▶ **Extract to read**
Luling native is world champion

Motorcyclist wins $75K prize in race

Luling native Jerry Savoie decided to chase his dream and become a professional motorcycle racer at the age of 52, simply hoping to maybe one day win a race — this hope in spite of a 30-year layoff from Savoie riding at all.

This was in 2011. Just five years later, Savoie had not only long surpassed the goal of winning a single race, but now could call himself world champion.

Savoie, now 57, clinched the National Hot Rod Association (NHRA) Mello Yello Drag Racing Series world championship in the Pro Stock Motorcycle division at Sunday’s NHRA finale in Pomona, Calif. Savoie clinched the season title when he reached the semifinals and his two closest competitors were eliminated in the quarterfinals, thus cementing him at the top of his division’s points list. He won two races this season and secured four runner-up finishes.

“Everything just reminds me of being a young teenager, going up and down the street racing in St. Charles Parish,” Savoie said. “I’m living a dream for a lot of people.”

Savoie was an accomplished motorcyclist in his youth, the Hahnville High School alumnus breaking records racing locally in the 1970s. He gave up the sport in 1979 as he began to raise a family.

But eventually, he found himself around the sport and found the itch again — this time, to ride professionally at the national level.

“That fire still burns in me,” he said. “I’ve always had that edge. To find myself in this position and to win a world championship, that’s a pretty amazing feeling.”

▶ **Task**
Answer these questions from the article about the Luling motorcycle champion above:
1. At what age did Savoie decide to become a professional motorcycle racer?
2. Where was the NHRA finale at which he clinched the title held?
3. In what year did he give up the sport?

▶ **Material supplied**
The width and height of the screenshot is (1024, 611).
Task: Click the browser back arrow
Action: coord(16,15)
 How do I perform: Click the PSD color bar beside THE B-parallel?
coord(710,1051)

---

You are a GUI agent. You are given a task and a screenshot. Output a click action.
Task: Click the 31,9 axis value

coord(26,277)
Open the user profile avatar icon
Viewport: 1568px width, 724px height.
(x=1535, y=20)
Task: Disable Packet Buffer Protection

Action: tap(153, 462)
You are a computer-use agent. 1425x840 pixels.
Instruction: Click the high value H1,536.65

▶ **Exercise response**
1. 52
2. Pomona, Calif.
3. 1979